Anyway this little football (american football not European, or should I say rugby ball?) will reach the end of a dee and start to experience the opposite electric field and it will start to accelerate. Since only one pointy end of the football will peek out into the external E field, that will start to get accelerated first. The football will start to tumble the same way that an off center kick will cause a real football to tumble. Or the same way that a discus thrower launches a discus with a spin. Imagine for clarity that the induced tumbling is in the plane of the cyclotron.

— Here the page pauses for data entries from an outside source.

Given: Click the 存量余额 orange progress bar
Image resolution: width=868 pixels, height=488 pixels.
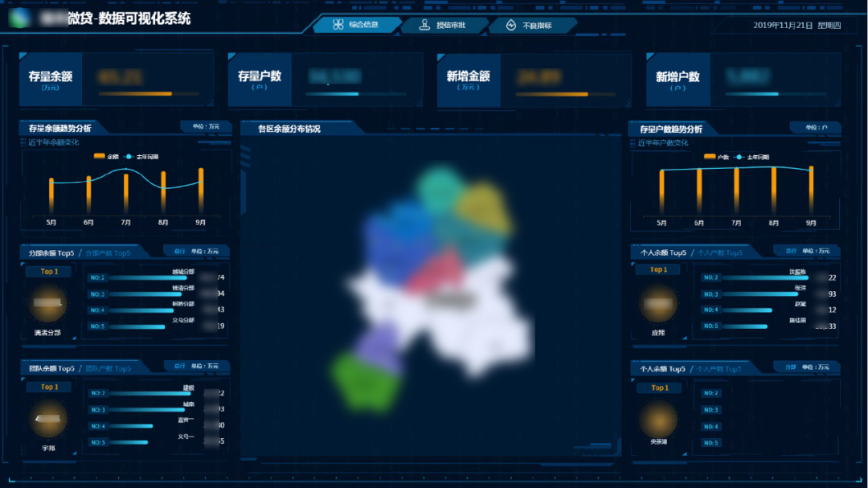Looking at the screenshot, I should (135, 94).
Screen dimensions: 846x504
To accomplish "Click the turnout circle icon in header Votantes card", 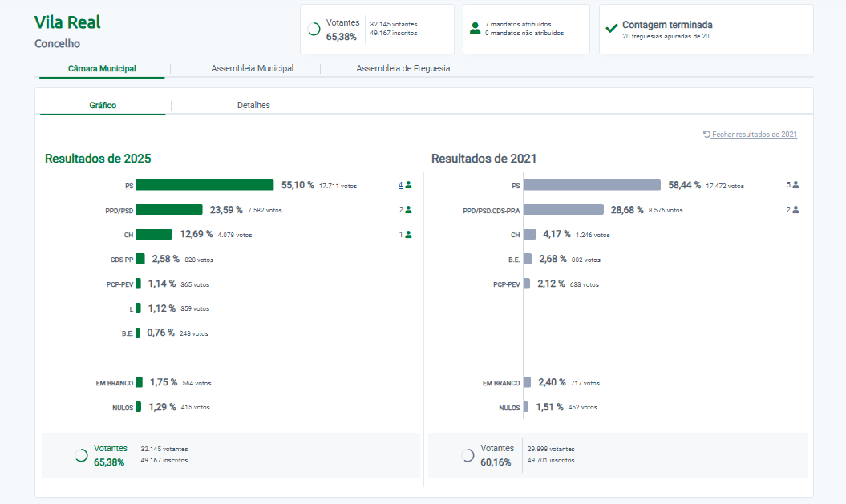I will [x=314, y=29].
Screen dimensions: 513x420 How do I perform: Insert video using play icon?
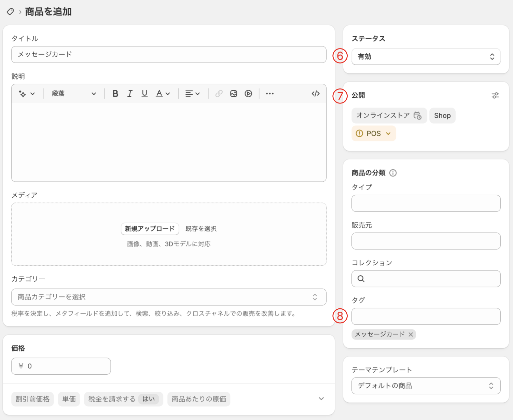click(248, 94)
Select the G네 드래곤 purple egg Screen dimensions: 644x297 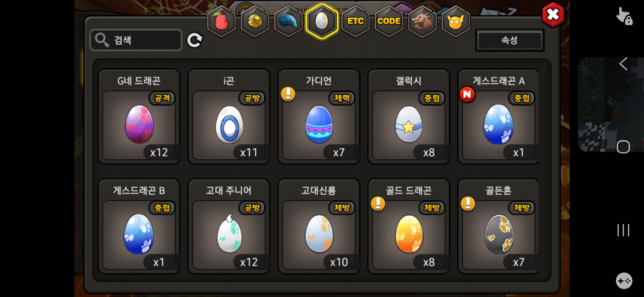click(x=139, y=117)
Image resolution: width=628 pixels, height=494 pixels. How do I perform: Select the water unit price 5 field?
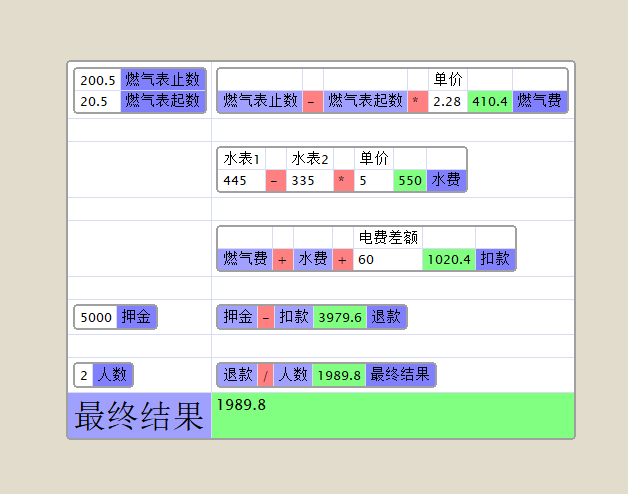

But once the whole football is in the homogeneous E field, the whole thing gets accelerated equally. Now its tumbling towards the other dee, gaining speed, faster and faster in a linear direction. but its still tumbling though the tumbling is not being accelerated. The tumbling of the football generates a magnetic field. If this field happens to be coincident with the externally applied magnetic field, it's fine. If however, the football is tumbling the other way, its magnetic field will be opposite to the externally applied field. And like what happens when two north poles are brought together, the football is repelled. The particle leaves the spiral orbit and crashes into the cyclotron.

Of course, there are details like what happens if the football happens to be tumbling in some other random direction, not in the plane of the cyclotron. Then I would say that its tumbling is a combination of velocities: the horizontal tumbling I talked about above and a vertical tumbling component. The horizontal tumbling component will force the particle out of the cyclotron plane in some cases as I described above. The vertical tumbling component will be in either of two directions (forward or backward?) This will generate a force towards or away from the the center of the cyclotron.

But ultimately, all footballs not spinning the proper way will get kicked out of the spiral and not make the whole journey.

That's why I wanted to see the data that said there is no spinning/tumbling/rotation of this little football of protons. Thanks again for your patience.